Vorgegebener Textauszug
===============
Ebenso schweigsam waren die Vertreter der Religionsgemeinschaften. Dabei gab es schon furchtlose und aufrichtige Stimmen gegen die endlose Spirale der Rachegelüste gegenüber mutmaßlichen Terroristen. Nicht nur Papst Franziskus oder der katholische Theologe Eugen Drewermann argumentierten immer wieder ausgehend von Feindesliebe im Christentum für die Durchbrechung der Gewaltspirale, sondern auch die evangelische Theologin Margot Käßmann forderte als EKD-Vorsitzende im Jahre 2016 „Terroristen mit Beten und Liebe zu begegnen“. Gemeint war durch Käßmann, dass Rachegelüste keinen Platz haben sollten in der staatlichen Terrorbekämpfung und die Christen sich der Stärke der Feindesliebe bewusst sein sollten.
===============
Vorliegende Zeilen
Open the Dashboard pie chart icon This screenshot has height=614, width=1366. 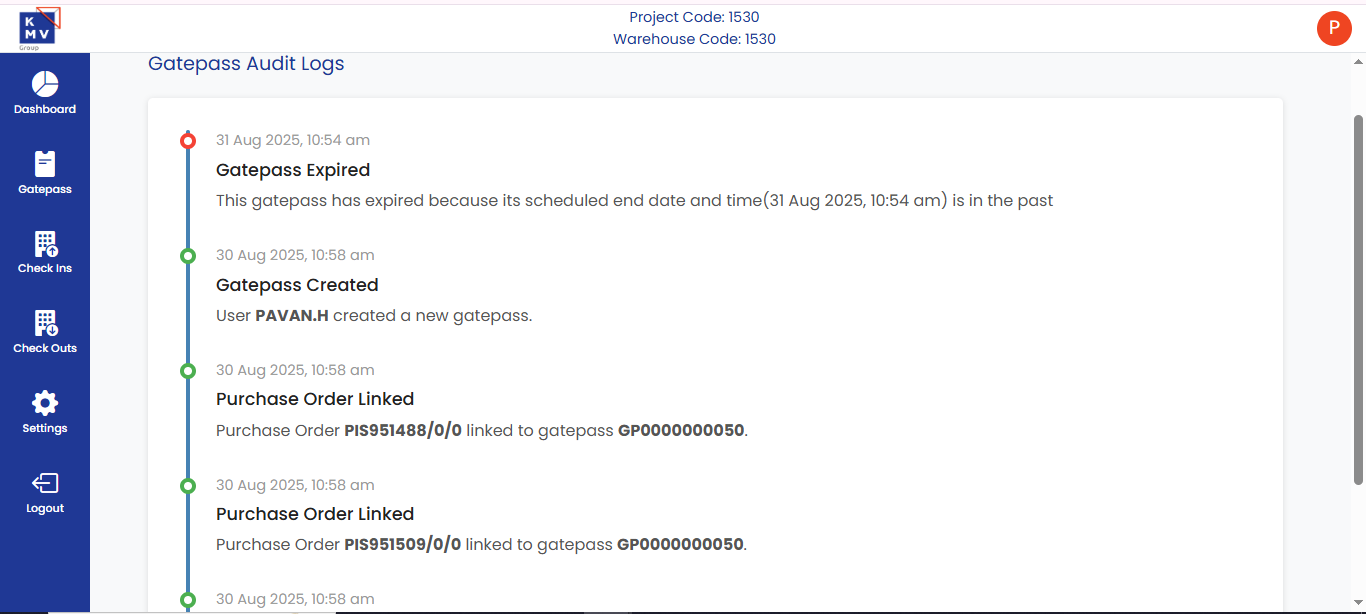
===============
Aufgabe 1
Fasse den Textauszug über Feindesliebe und Terrorbekämpfung in zwei Sätzen zusammen.
Aufgabe 2
Setze bitte den Textauszug über Feindesliebe und Terrorbekämpfung im Anschluss an seinen letzten Satz fort.

Antwortfeld 1
Auch die Vertreter der Religionsgemeinschaften schwiegen, obwohl es furchtlose und aufrichtige Stimmen gegen die endlose Spirale der Rachegelüste gegenüber mutmaßlichen Terroristen gab. Papst Franziskus und Eugen Drewermann traten mit der christlichen Feindesliebe für die Durchbrechung der Gewaltspirale ein, und Margot Käßmann forderte, Terroristen mit Beten und Liebe zu begegnen, da Rachegelüste in der staatlichen Terrorbekämpfung keinen Platz haben sollten.

Antwortfeld 2
Für mich, mit dem Herkunftsland Afghanistan, der durch den Terror der Taliban nicht nur seine Wurzeln verloren hat, sondern zahlreiche Familienangehörige, ist die eindrucksvolle Feindesliebe im Christentum eine Herausforderung und zugleich Einladung in meiner eignen religiösen Tradition nach Anknüpfungspunkten der Durchbrechung der emotionalen Vergeltungslogik zu suchen. So heißt es in einer bemerkenswerten Koranpassage: „Nicht gleichen einander die gute Tat und die schlechte. Wehre ab mit der besseren! Dann ist der, mit dem du in Feindschaft lebst, wie ein inniger Freund und Beistand.“ (41:34) Mag eine solche Koranpassage in Anbetracht des Leids durch den internationalen Terror verstören und weltfremd wirken, so ist es doch eine Aufforderung für Frieden, Vergebung, das Gute und Wahrhafte einzutreten, um so Feindschaft durch Freundschaft zu ersetzen.
Jun.-Prof. Dr. Idris Nassery ist Juniorprofessor für für Islamische Rechtswissenschaften am Paderborner Institut für Islamische Theologie.